**INFORMATION GIVEN:**
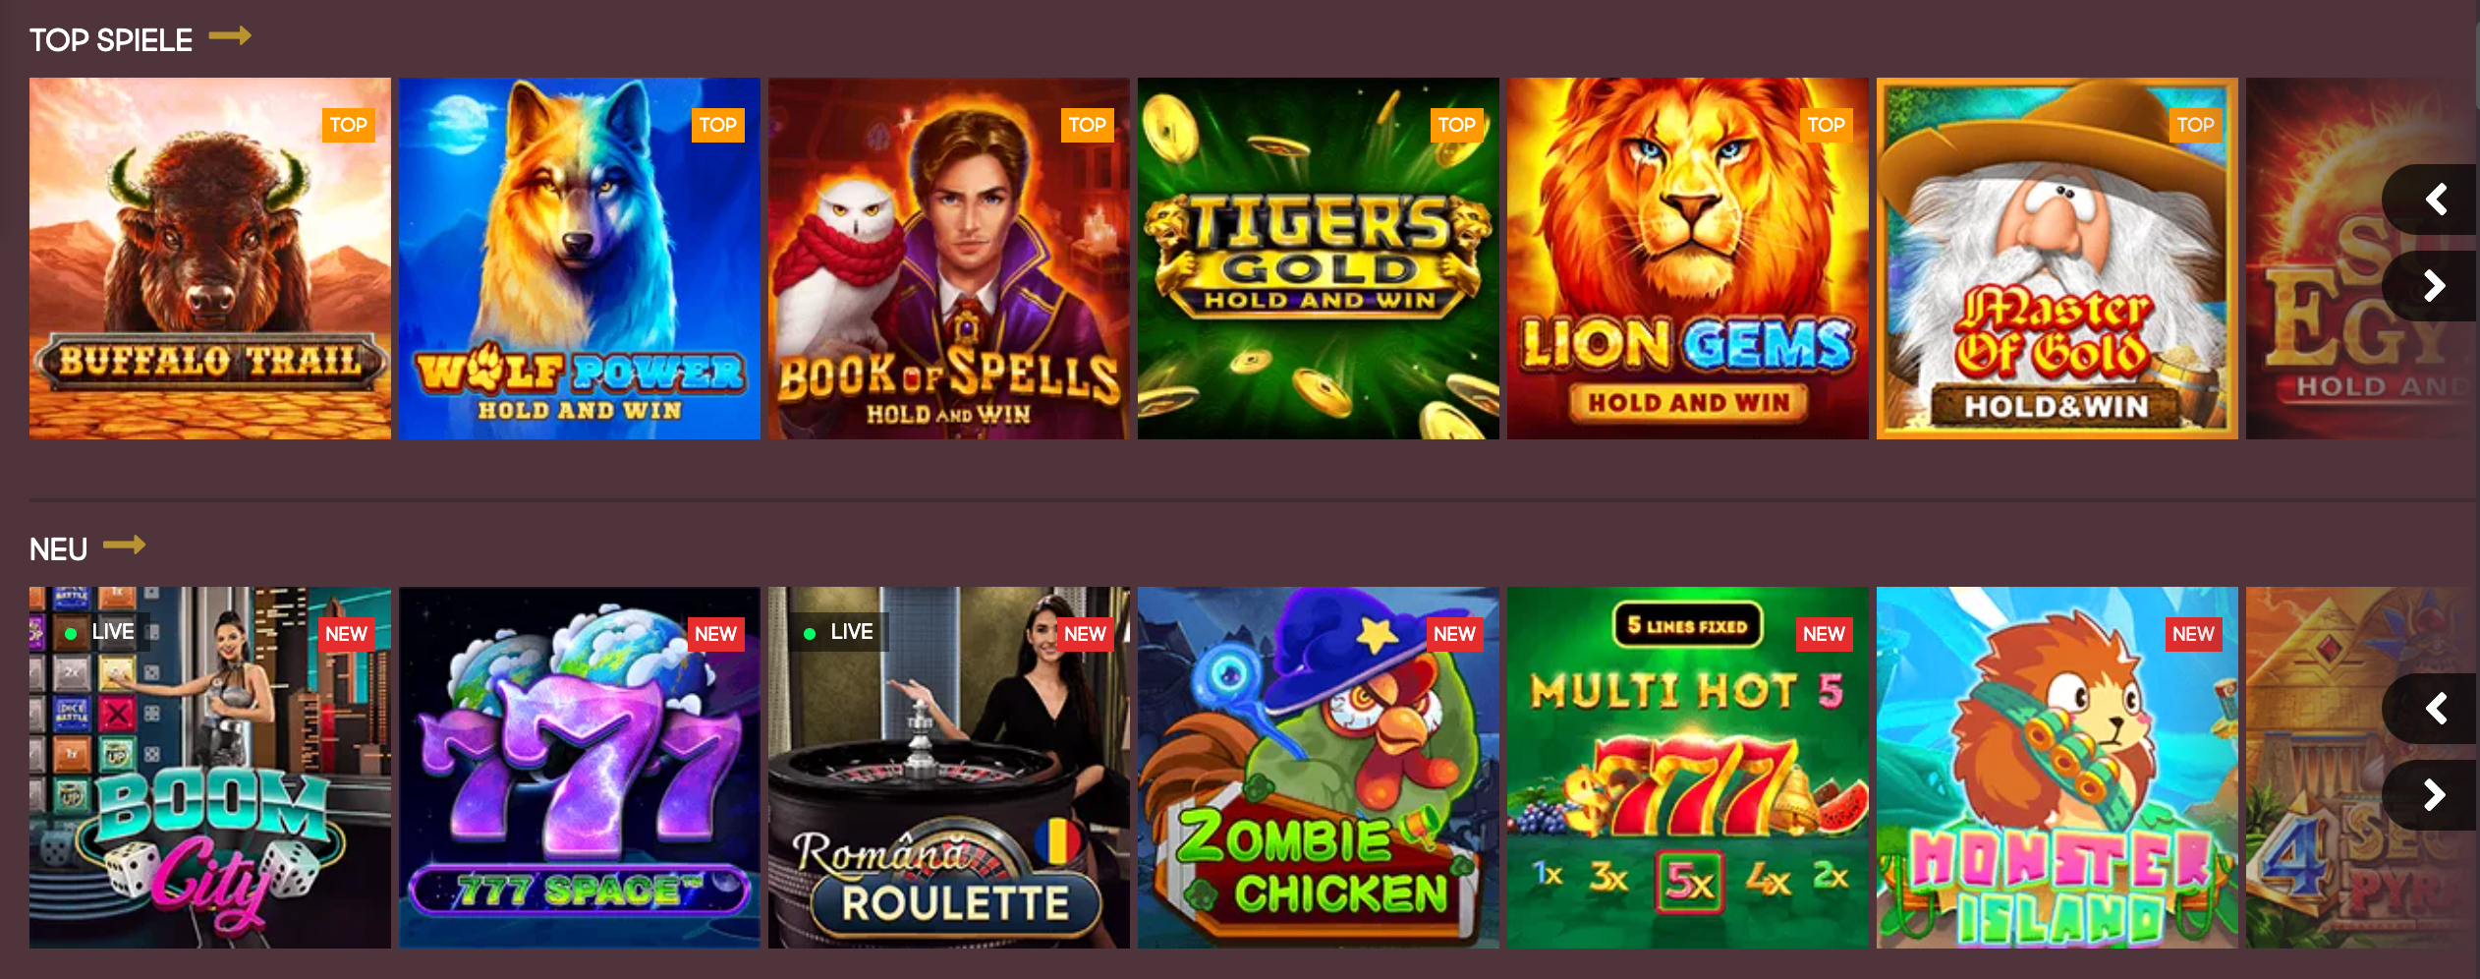The height and width of the screenshot is (979, 2480).
Task: Open Master of Gold Hold&Win tile
Action: (2057, 259)
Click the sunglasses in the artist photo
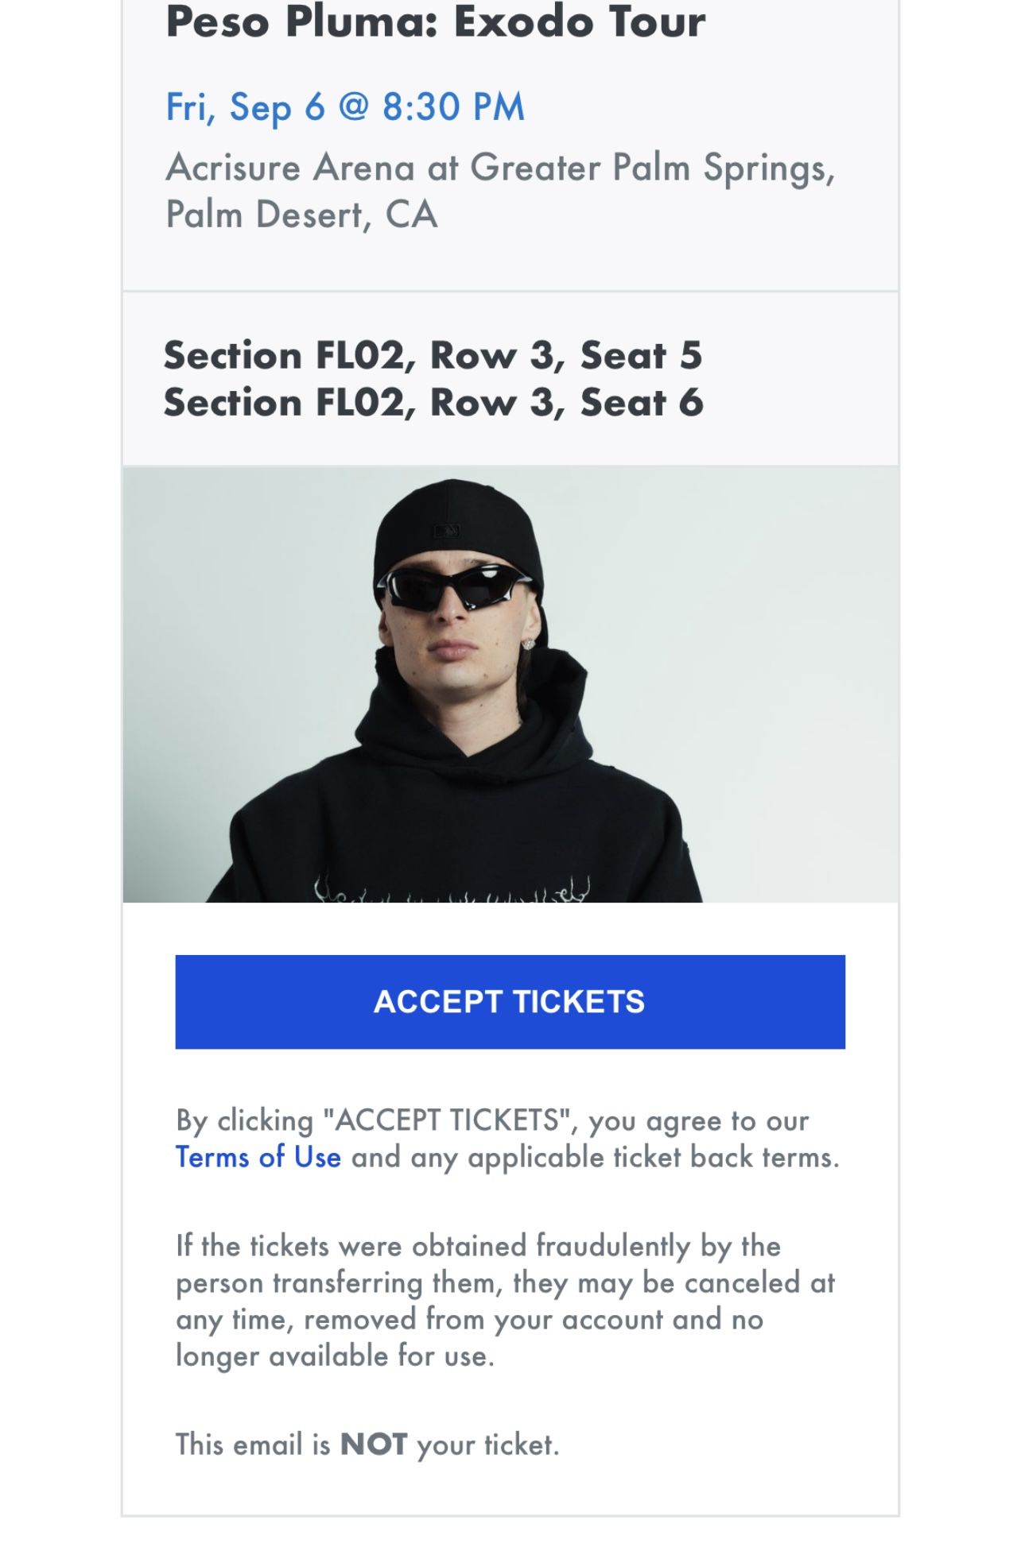The height and width of the screenshot is (1551, 1021). pyautogui.click(x=453, y=587)
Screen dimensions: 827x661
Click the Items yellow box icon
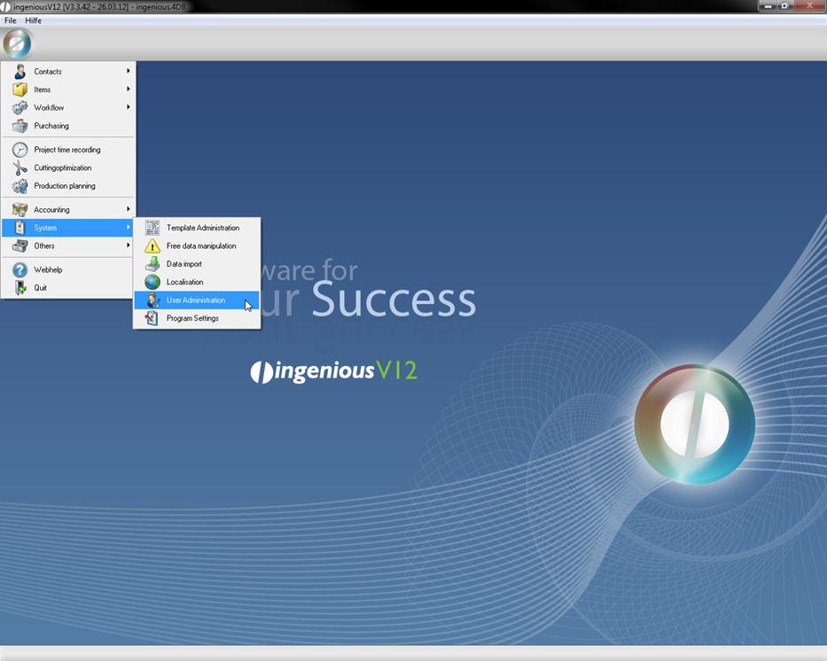click(x=20, y=89)
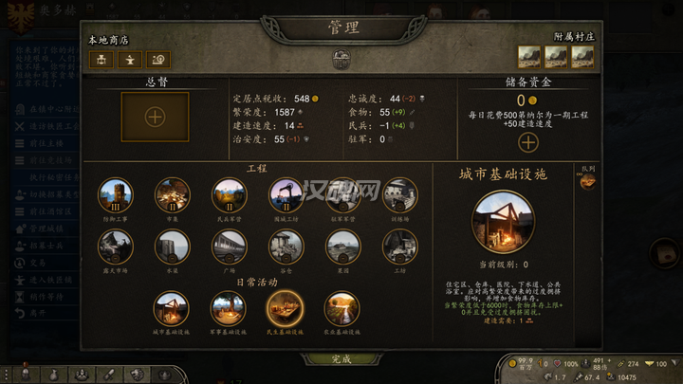Set daily activity to 城市基础设施
This screenshot has width=683, height=384.
coord(171,309)
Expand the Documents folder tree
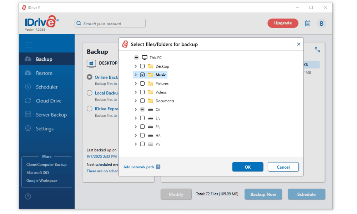This screenshot has width=357, height=214. 136,101
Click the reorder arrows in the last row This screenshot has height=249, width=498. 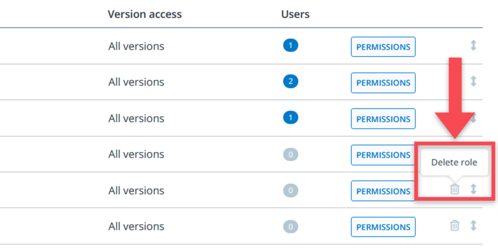(473, 225)
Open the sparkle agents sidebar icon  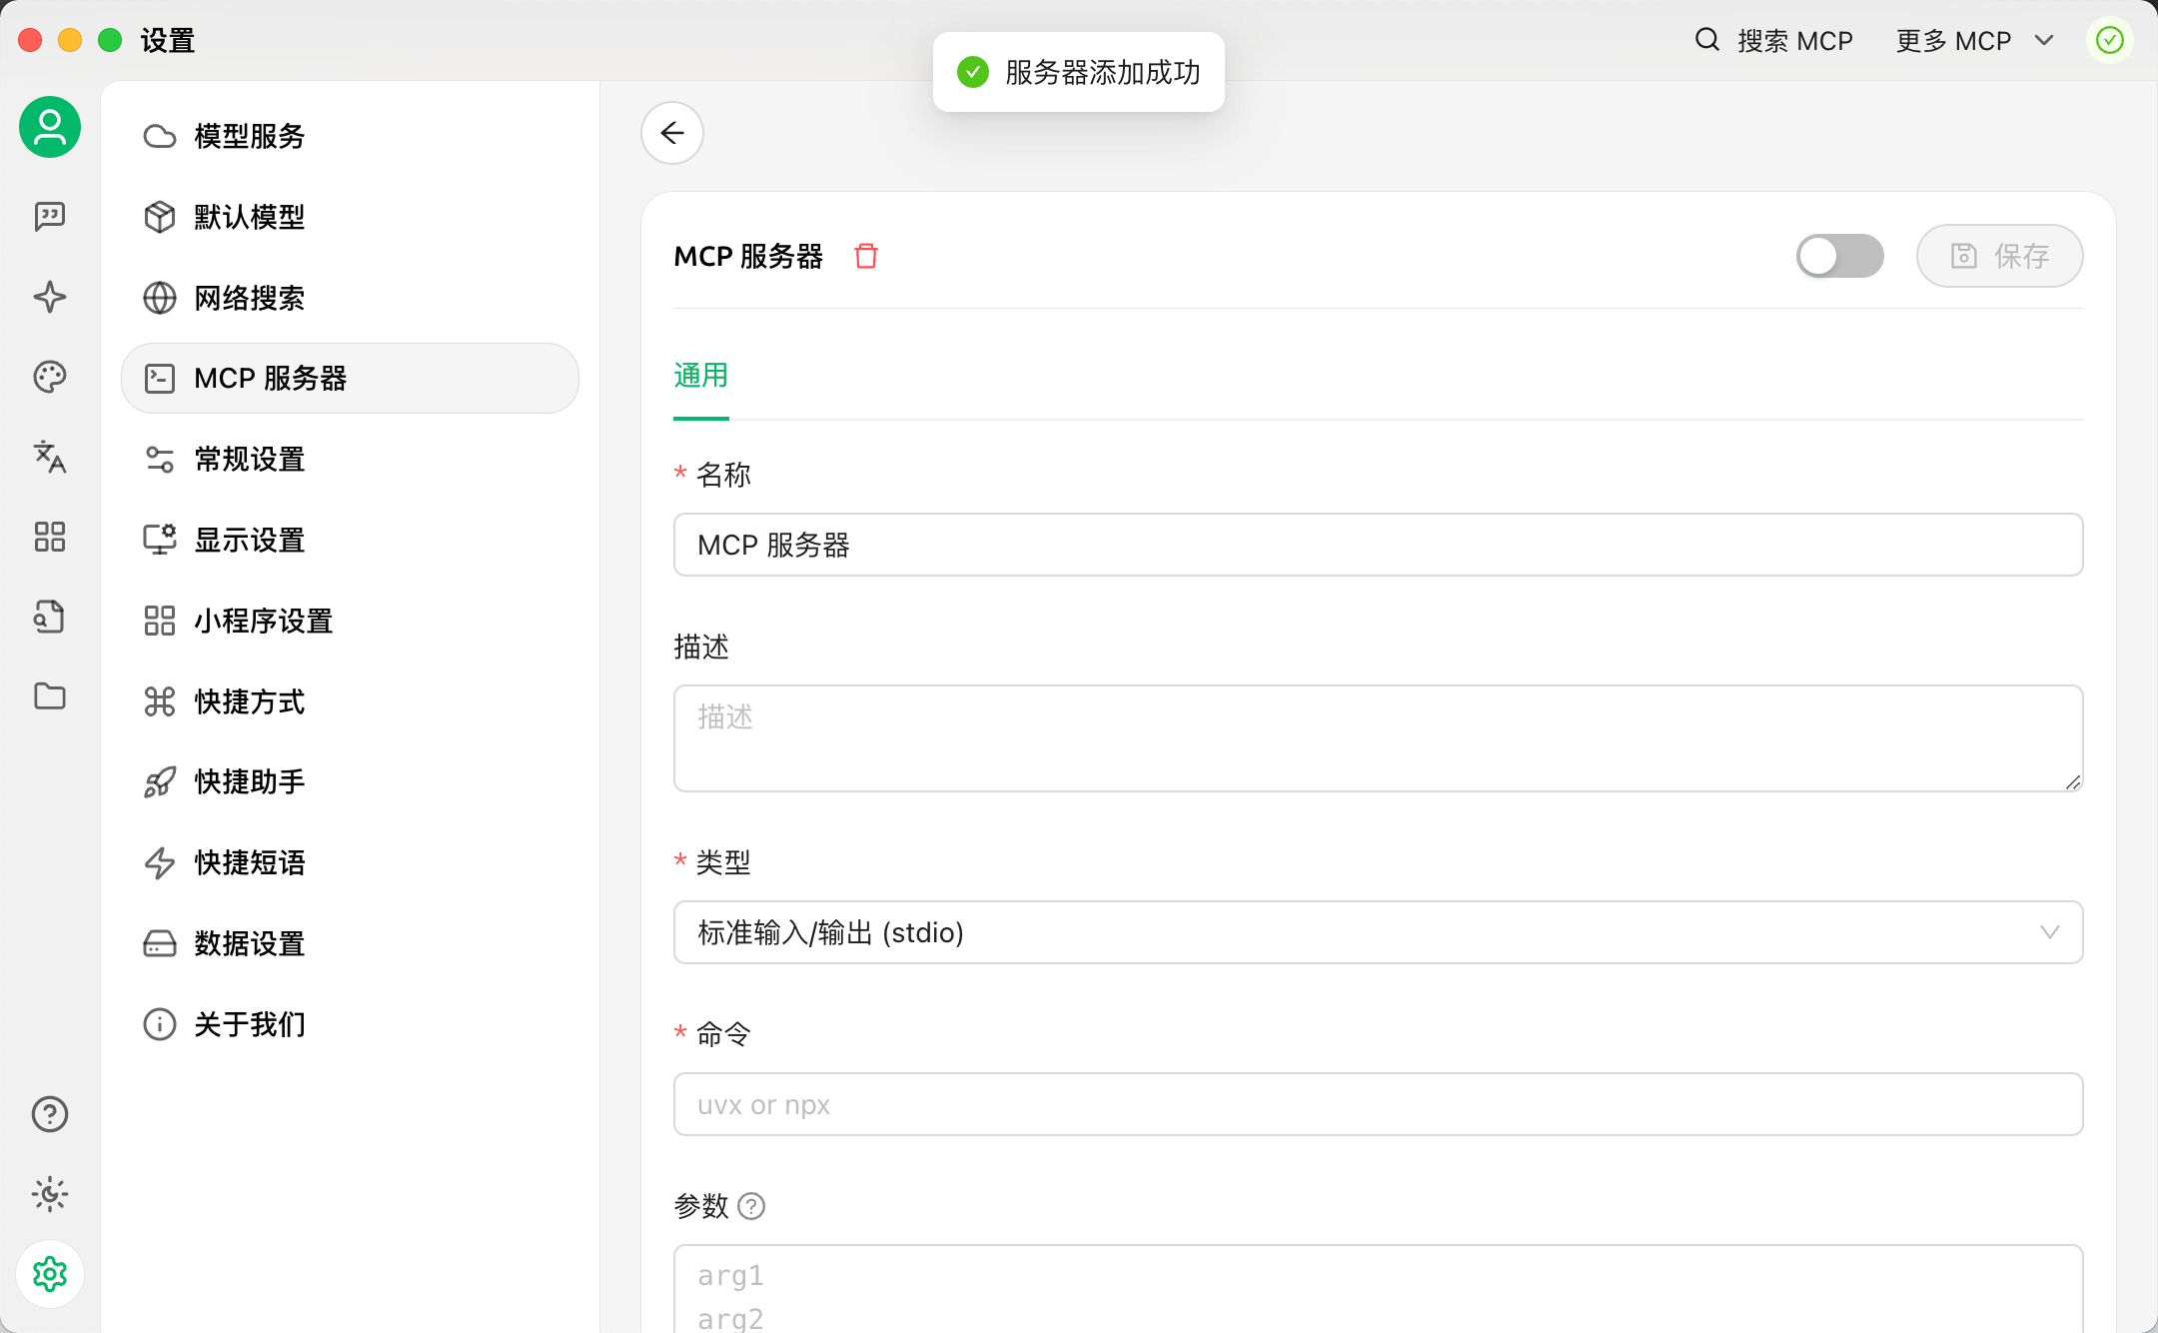tap(49, 297)
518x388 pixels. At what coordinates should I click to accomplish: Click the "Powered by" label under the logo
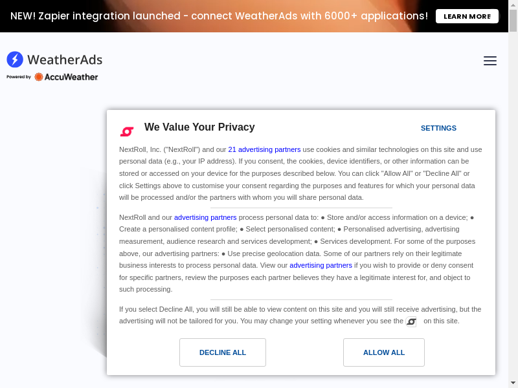(19, 77)
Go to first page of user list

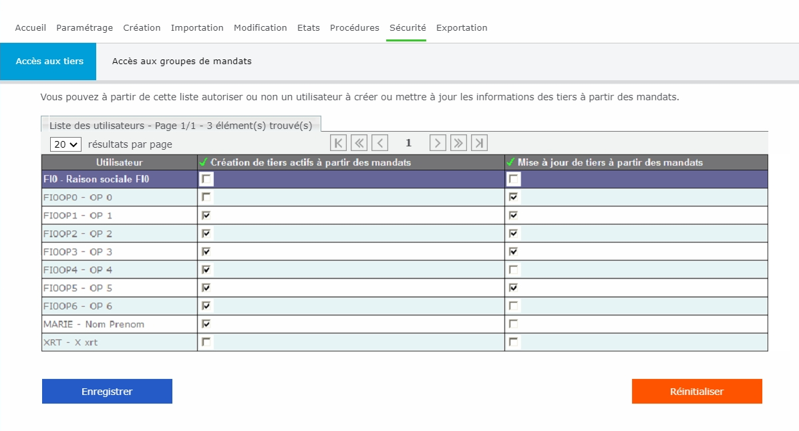(339, 143)
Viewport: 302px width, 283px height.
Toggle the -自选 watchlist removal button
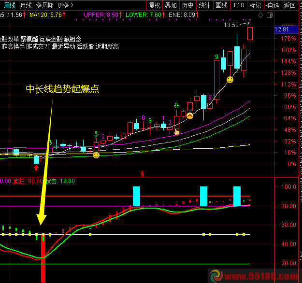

**GOAL:** Rewrite the part of the records that opens with the line containing "Go to first page of user list" and runs through the end of the records as a numbered list, skipping blank lines and leaving out the pictures.

**FINISHED TASK:**
1. Go to first page of user list
2. (339, 143)
3. Viewport: 302px width, 283px height.
4. Toggle the -自选 watchlist removal button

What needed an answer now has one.